To be honest, that scares the hell out of me.

Monday, April 2, 2012

Les Contes d'Hoffmann

My first Theater an der Wien opera was Les Contes d'Hoffmann, which is a great Offenbeck opera based on the stories of E.T.A. Hoffmann, who is really one of my favorite German writers. The music is splendid, and the story line is charmingly Twilight-Zone-y with a twist of writerly dilemma which I find myself prone to on occasion.

The story starts in the Keller of Hoffmann's college town (Nuremberg?), where all his students love him, and he regales them with stories every night and drinks himself to oblivion. He's a blocked poet, mind you, and his muse has come to rescue him from being a hack, a lovesick fool, and an alcoholic. The muse disguises herself as his best friend, and attempts to lure him away from other loves, specifically his current obsession, the actress Stella.
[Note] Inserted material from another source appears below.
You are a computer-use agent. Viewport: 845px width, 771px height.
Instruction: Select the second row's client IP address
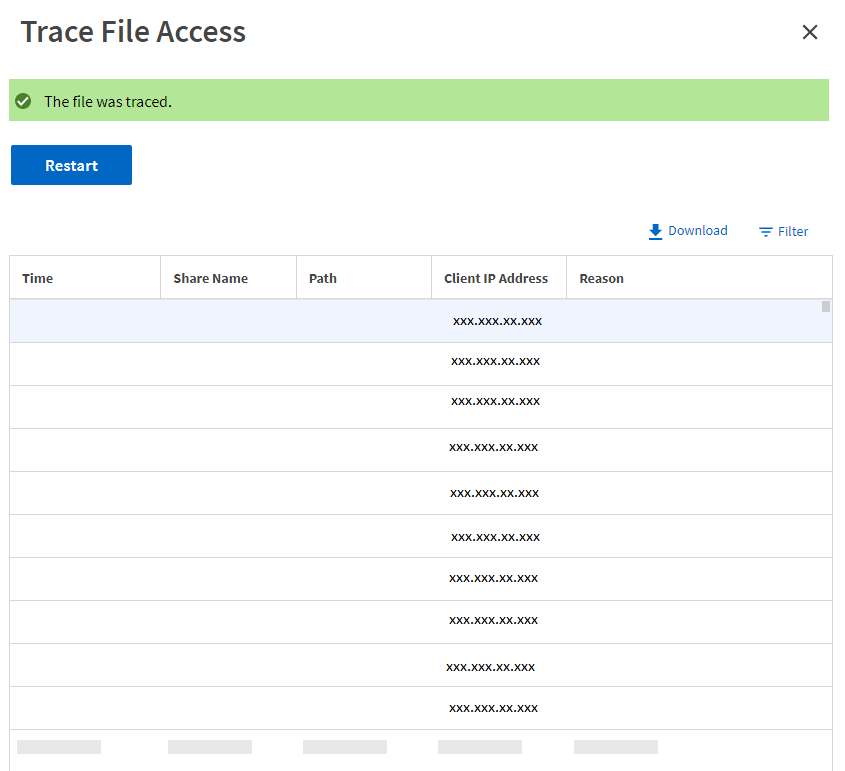pos(495,361)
Hoffmann has a doppelgänger, Lindorf, who is his evil side. Lindorf urges Hoffmann to tell the students of his three great loves: Olympia, Antonia, and Giulietta. Each of the women have their own act. Olympia is actually an automaton and Hoffmann is plagued by Lindorf disguised as Coppelius, the co-creator of Olympia, who sells him glasses that make Olympia seem like a real woman (from Der Sandmann). Antonia is a singer whose mother was also, but died, from a mysterious illness caused by singing, and whose father is a neurotic who does not allow Hoffmann to see her, nor does he allow her to sing. Dr. Miracle is this act's Lindorf, and he comes to "cure" Antonia, only to force her to sing until she dies (from Rat Crespel). Giulietta is a courtesan who steals men's shadows. Hoffmann falls in love with her, and is willing to give her everything. He even kills for her, but all in vain. She only pretends to love him, and steals his image from a mirror (from The Adventures of New Year's Eve and The Lost Reflection).

Back at Lawrence, I took a whole class devoted to Hoffmann, and really loved it. Hoffmann is one of the original suspense/horror/fantasy/sci-fi writers, and his stuff is: original, though-provoking, freaky-ass weird, and forward-thinking. Many of his themes have to do with scientific advancement, but also with traditional Germanic fairy tales and fantastical figures, such as alps, fairies, dwarfs, trolls and the like.

This staging was interesting, and a bit "out there" as far as Vienna theater is concerned. It took a lot of risks, if I may say. I liked it for the most part, but found it lacking in some areas. The director is William Friedkin who also directed The Exorcist. Um, yeah. There were puppets involved, and too many computer screen backdrops for my blood. Also, I was mildly scandalized by the soft-core porn in the third act. Simulated sex on stage can quickly turn from provocative to distracting to just plain gross, in my opinion.

All in all, I enjoyed the production. Despite directing the opera like one would direct a film, Mr. Friedkin, unless he tried harder, could not ruin an operas so great as Les Contes d'Hoffmann.